## Document extract:
-*-*-

Friday, February 25, 2011

Drupal 7, PostgreSQL, unserialize, and bytea_output

I just found out that PHP 5.3's PostgreSQL PDO driver (as used by Drupal) is broken by the Postgresql 8.0 transition from octal to hex encoding for bytea. It passes the raw hex through to the app, including the leading x , causing PHP's unserialize() function to choke.

I'm using Drupal with Apache and PostgreSQL on Windows (sigh) because I'm writing up a step-by-step hand-holding guide for someone who needs to do some testing against our Drupal database. I wouldn't be using that configuration voluntarily ;-)

Drupal doesn't check that bytea_output is set to 'escape' as a workaround or do a sanity test to detect this fault, so the results are ... interesting:

Notice: unserialize(): Error at offset 0 of 27 bytes in variable_initialize() (line 749 of C:\Program Files\Apache Software Foundation\Apache2.2\htdocs\drupal-7.0\includes\bootstrap.inc).

-*-*-

## Collected data:
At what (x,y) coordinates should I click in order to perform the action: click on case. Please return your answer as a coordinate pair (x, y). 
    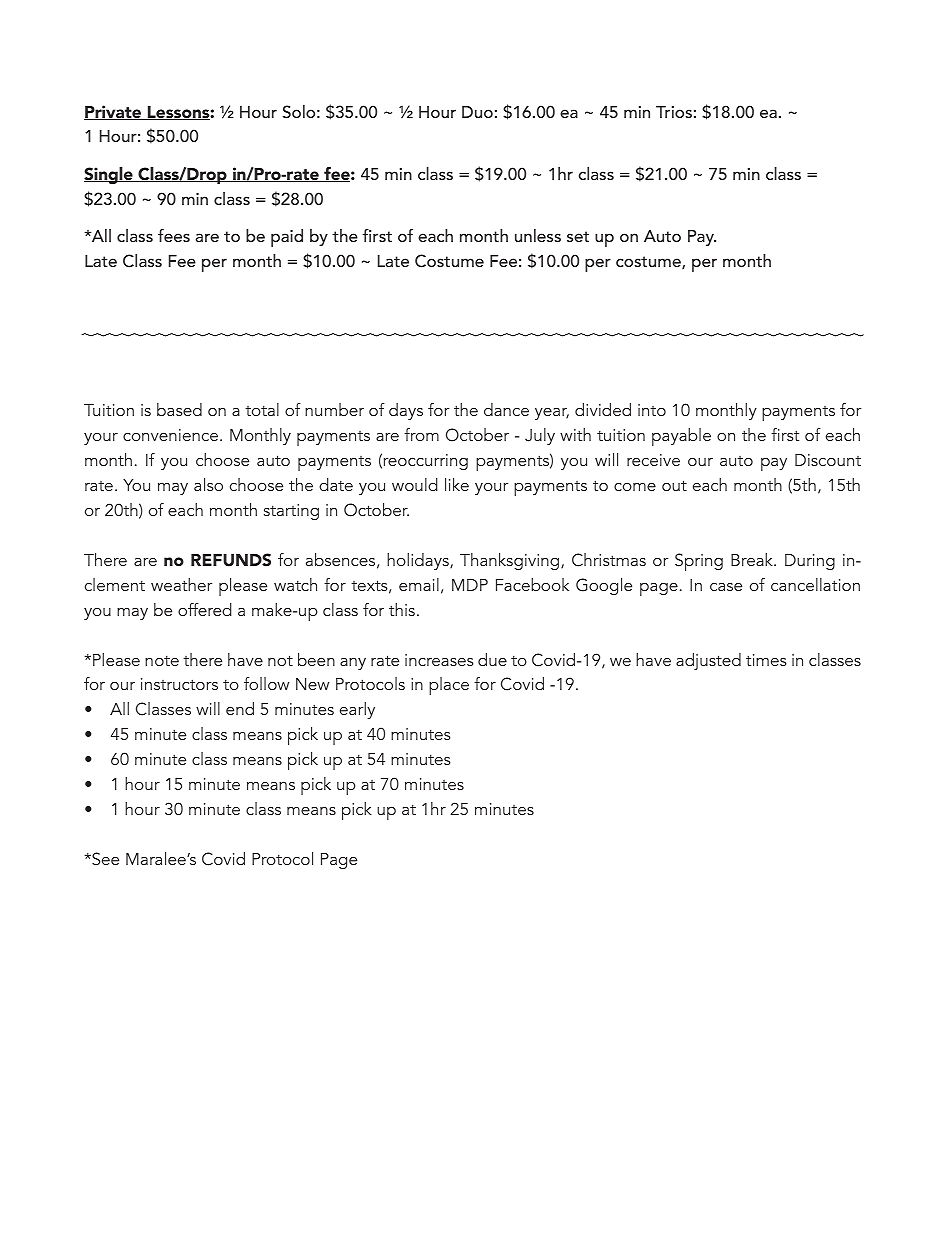
    Looking at the image, I should click on (726, 587).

-*-*-

## Objectives:
A: In the blog post about Drupal 7 and PostgreSQL, which PHP function chokes on the raw hex that the driver passes through?
B: Continue the blog post about Drupal 7 and PostgreSQL from where it stops.

## Responses to the exercise:
A: PHP's unserialize() function.

B:
If anybody else lands up whacking their head against this for a while: just

ALTER DATABASE drupal SET bytea_output = 'escape'

to have your sanity restored.

The amount of breakage being seen in drivers really makes me wonder if the the octal to hex transition should've been done with an opt-in from drivers during negotiation or an explicit SET, rather than just making it globally default. But, hey, hindsight.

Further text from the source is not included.